8. des horreurs commises

Autre leçon de cette matinée : la sensation très nette qu’en dépit de toutes les souffrances infligées et de toutes les injustices commises, je ne parviens pas à haïr les hommes. Et que toutes les horreurs et les atrocités perpétrées ne constituent pas une menace mystérieuse et lointaine, extérieure à nous, mais qu’elles sont toutes proches de nous et émanent de nous-mêmes, êtres humains. Elles me sont ainsi plus familières et moins effrayantes. L’effrayant c’est que des systèmes, en se développant, dépassent les hommes et les enserrent dans leur poigne satanique, leurs auteurs aussi bien que leurs victimes, de même que de grands édifices ou des tours, pourtant bâtis par la main de l’homme, s’élèvent au-dessus de nous, nous dominent et peuvent s’écrouler sur nous et nous ensevelir.” (p.107)

9. l’homme dans sa nudité, sa fragilité

On a parfois le plus grand mal à concevoir et à admettre, mon Dieu, tout ce que tes créatures terrestres s’infligent les unes aux autres en ces temps déchaînés. Mais je ne m’enferme pas pour autant dans ma chambre, mon Dieu, je continue à regarder tout en face, je ne me sauve devant rien, je cherche à comprendre et à disséquer les pires exactions, j’essaie toujours de retrouver la trace de l’homme dans sa nudité, sa fragilité, de cet homme bien souvent introuvable.” p.117

10. le coeur de la vie

J’avais l’impression de reposer contre la poitrine nue de la vie et d’entendre le doux battement régulier de son coeur. (…) et ses bras qui m’enlacent sont si doux et si protecteurs – et le battement de son coeur, je ne saurais même pas le décrire : si lent, si régulier, si doux, presque étouffé, mais si fidèle, assez fort pour ne jamais cesser, et en même temps si bon, si miséricordieux. Tel est une fois pour toutes mon sentiment de la vie, et je crois qu’aucune guerre au monde, aucune cruauté si absurde soit-elle, n’y pourra rien changer.” (p.119)

11. de la primauté de la vie intérieure

Chez moi, tout va de l’intérieur vers l’extérieur, non en sens inverse.

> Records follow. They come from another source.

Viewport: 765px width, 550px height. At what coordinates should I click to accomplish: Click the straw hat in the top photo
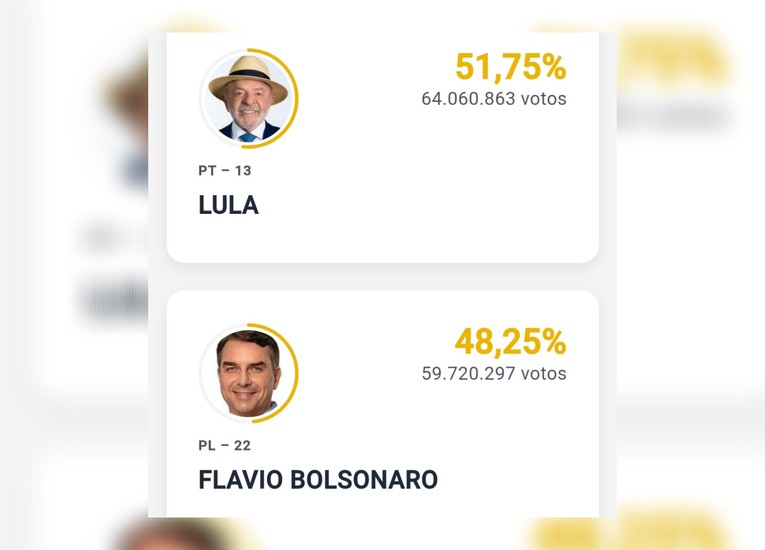[248, 78]
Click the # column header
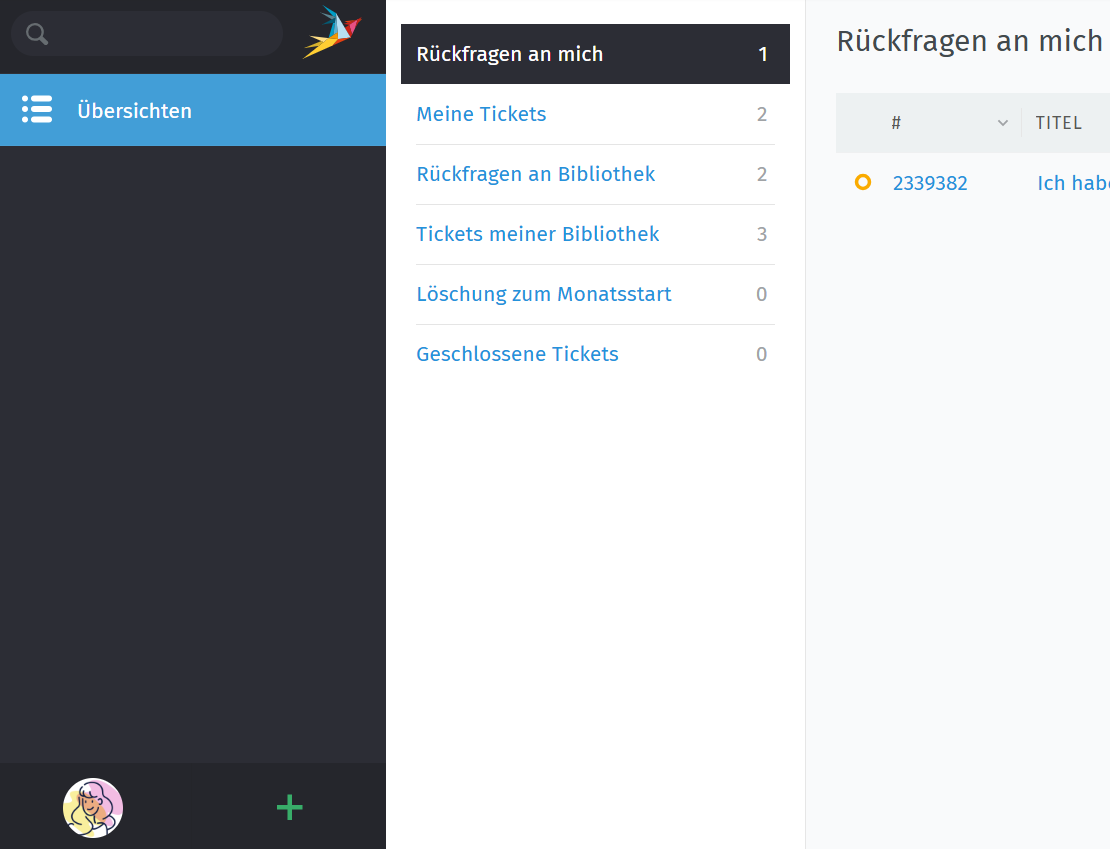 [897, 123]
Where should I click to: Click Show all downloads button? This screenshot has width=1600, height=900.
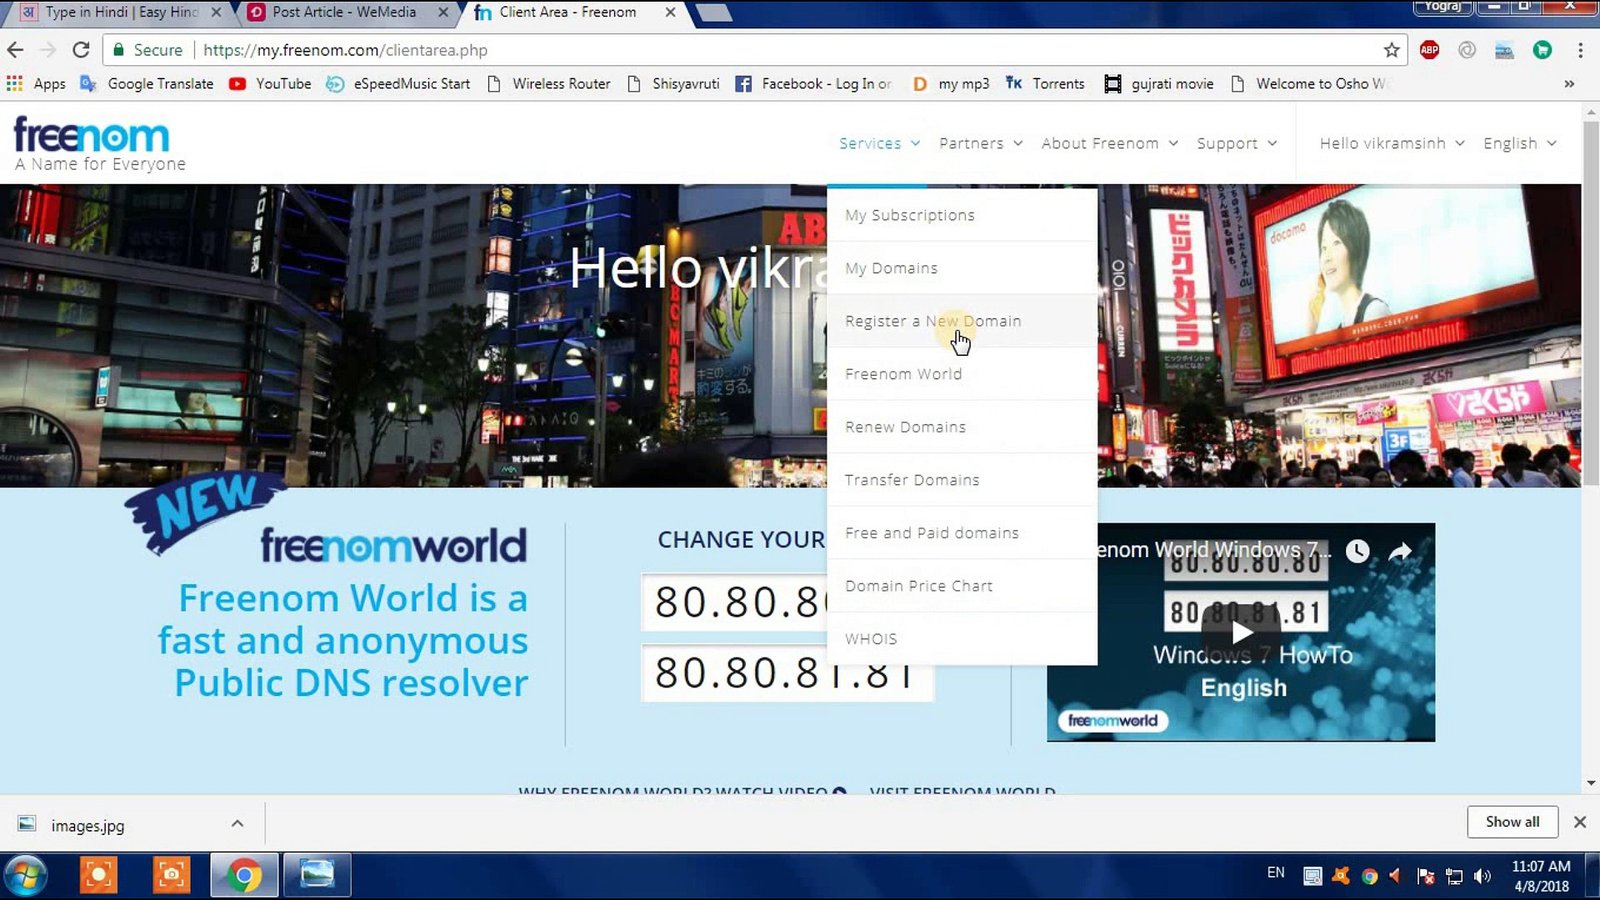[x=1512, y=822]
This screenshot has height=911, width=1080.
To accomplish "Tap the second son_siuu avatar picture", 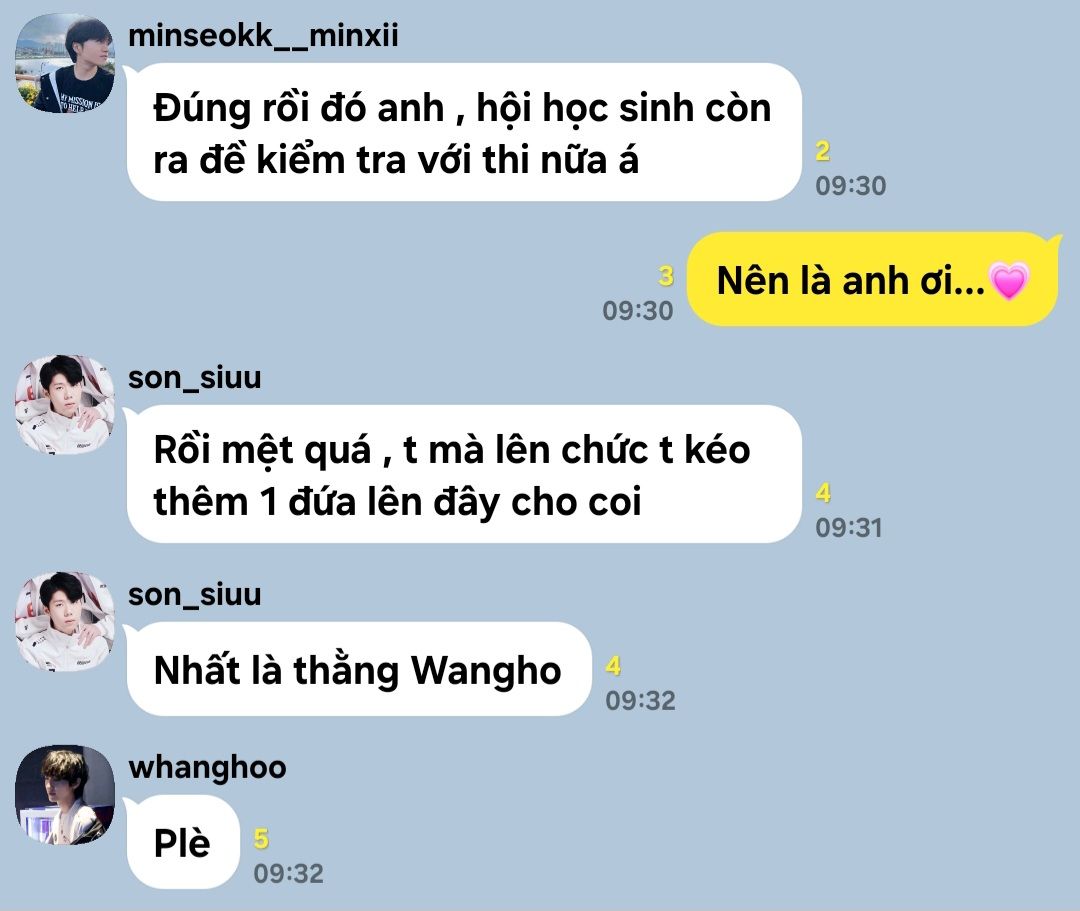I will [65, 621].
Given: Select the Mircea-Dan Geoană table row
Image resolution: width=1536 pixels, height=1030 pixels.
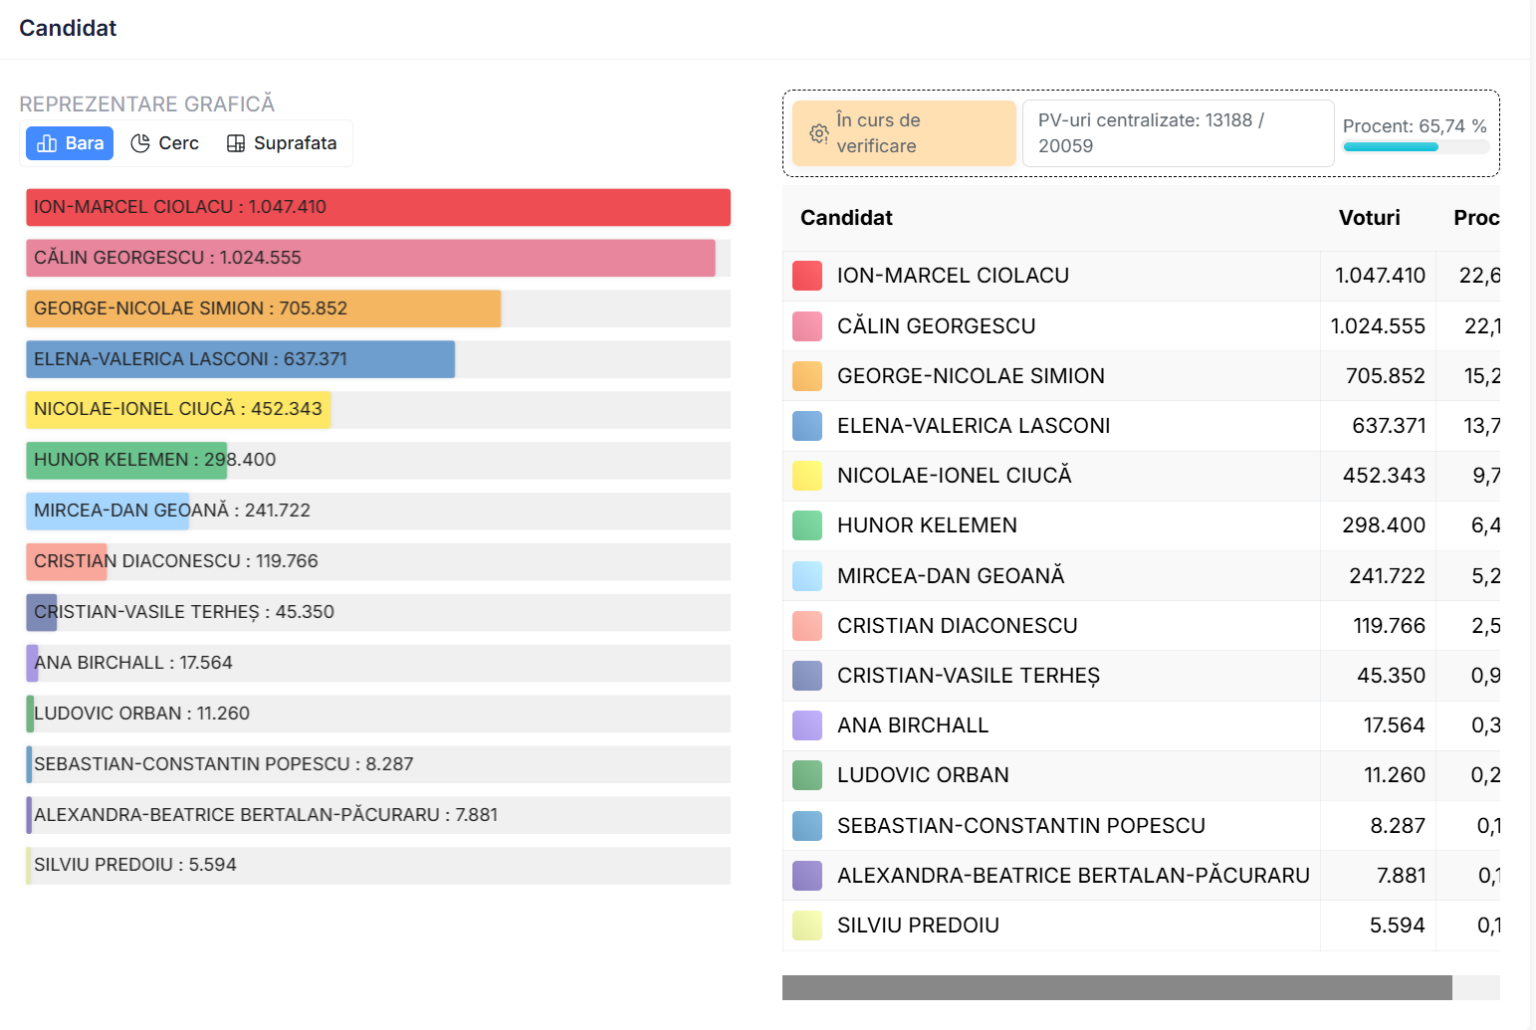Looking at the screenshot, I should (1050, 576).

Généralement, les mesures les plus menaçantes – et elles ne manquent pas en ce moment – viennent se briser sur ma certitude et confiance et, ainsi filtrées par moi, perdent le plus clair de leur caractère menaçant.” (p.127)

12. Je suis une femme heureuse

On ne peut rien nous faire, vraiment rien. On peut nous rendre la vie assez dure, nous dépouiller de certains biens matériels, nous enlever une certaine liberté de mouvement tout extérieure, mais c’est nous-mêmes qui nous dépouillons de nos meilleures forces par une attitude psychologique désastreuse. En nous sentant persécutés, humiliés, opprimés. En éprouvant de la haine. En crânant pour cacher notre peur. On a bien le droit d’être triste et abattu, de temps en temps, par ce qu’on nous fait subir ; c’est humain et compréhensible. Et pourtant, la vraie spoliation c’est nous-mêmes qui nous l’infligeons. Je trouve la vie belle et je me sens libre. En moi des cieux se déploient aussi vastes que le firmament. Je crois en Dieu et je crois en l’homme, j’ose le dire, sans fausse honte. La vie est difficile mais ce n’est pas grave. (…) Ce petit morceau d’éternité qu’on porte en soi, on peut l’épuiser en un mot aussi bien qu’en dix gros traités. Je suis une femme heureuse et je chante les louanges de cette vie, oui vous avez bien lu, en l’an de grâce 1942, la énième année de guerre. » (pp.132-133)

13. La vie est belle

J’ai déjà subi mille morts dans mille camps de concentration. Tout m’est connu, aucune information nouvelle ne m’angoisse plus. D’une façon ou d’une autre, je sais déjà tout. Et pourtant je trouve cette vie belle et riche de sens. À chaque instant.” (pp.139-140)

et plus loin

“Je trouve la vie belle, digne d’être vécue et riche de sens. En dépit de tout.” (p.143)

14. de l’angoisse et de la mort

La plupart des Occidentaux ignorent l’art de souffrir, tout ce qu’ils savent c’est se ronger d’angoisse. Ce que vivent la plupart des gens, ce n’est plus une vie : peur, résignation, amertume, haine, désespoir. Mon Dieu, c’est bien compréhensible ! (…) Il faut accepter la mort comme élément naturel de cette vie, même la mort la plus affreuse. Et ne vivons-nous pas chaque jour une vie entière et importe t’il vraiment que nous vivions quelques jours de plus ou de moins ?” (p.141)

également

L’Occidental n’accepte pas la souffrance comme inhérente à cette vie. C’est pourquoi il est toujours incapable de puiser des forces positives dans la souffrance.” (pp. 178-179)

encore

Pour la plupart des gens, la plus grande souffrance, c’est leur totale impréparation intérieure : ils périssent lamentablement ici même avant d’avoir vu l’ombre d’un camp de concentration.” (p.182)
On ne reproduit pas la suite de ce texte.